What the Giants' 2018 Opening Day lineup could look like

What the Giants' 2018 Opening Day lineup could look like

SAN FRANCISCO — The excitement could be heard in Bruce Bochy’s voice as he spoke on a conference call Tuesday afternoon, which was understandable. Bochy used 136 different lineups last season, largely because the Giants never found permanent solutions in the outfield or at third base. 

Since the final game of a 98-loss season, the front office has handed Bochy an everyday third baseman in Evan Longoria, a star in right field in Andrew McCutchen, and a versatile outfield option in Austin Jackson. With every new addition, Bochy has tinkered with the lineup bouncing around his head. He isn’t ready to reveal anything publicly, but he said the new-look staff is already discussing lineup options. 

“It’s going to be probably toward the end of spring training until we have this lineup down,” Bochy said. “It’s a different lineup, as you know. I’ll see or we will see what makes the most sense.”

In McCutchen and Longoria, the Giants added two guys used to hitting right in the heart of the order. After the Longoria deal, Bochy did say he would like to hit Longoria in front of Buster Posey and Brandon Belt. Since then, McCutchen has given him another option, and a lot more could still change. 

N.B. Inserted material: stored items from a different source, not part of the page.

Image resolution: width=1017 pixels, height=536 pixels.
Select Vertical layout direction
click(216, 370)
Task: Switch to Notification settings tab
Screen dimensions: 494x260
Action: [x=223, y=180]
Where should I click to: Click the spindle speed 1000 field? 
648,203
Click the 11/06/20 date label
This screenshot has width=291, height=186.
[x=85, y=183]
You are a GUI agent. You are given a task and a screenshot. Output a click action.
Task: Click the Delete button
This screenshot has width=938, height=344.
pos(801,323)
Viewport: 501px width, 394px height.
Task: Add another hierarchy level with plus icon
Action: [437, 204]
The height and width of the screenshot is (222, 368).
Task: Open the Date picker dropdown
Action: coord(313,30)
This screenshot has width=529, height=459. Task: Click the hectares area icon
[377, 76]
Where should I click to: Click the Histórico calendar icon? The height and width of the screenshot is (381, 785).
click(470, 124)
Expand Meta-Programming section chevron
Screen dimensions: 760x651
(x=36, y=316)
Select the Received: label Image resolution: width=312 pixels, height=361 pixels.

Brian Sabean and Bobby Evans would like to add one more center fielder, and it’s possible that player can lead off. Steven Duggar could win the job in camp, and with his speed and strong eye at the plate, he would be an ideal leadoff option. That is, however, a lot of pressure for a rookie, and Bochy mentioned McCutchen and Jackson as options atop the lineup. Both hit there quite a bit earlier in their careers, but McCutchen hasn’t been a leadoff hitter since 2011 and Jackson has just 56 starts there the last three years. Joe Panik and Hunter Pence also have experience leading off for Bochy, and it’s possible the top of the lineup could change depending on the opposing pitcher.  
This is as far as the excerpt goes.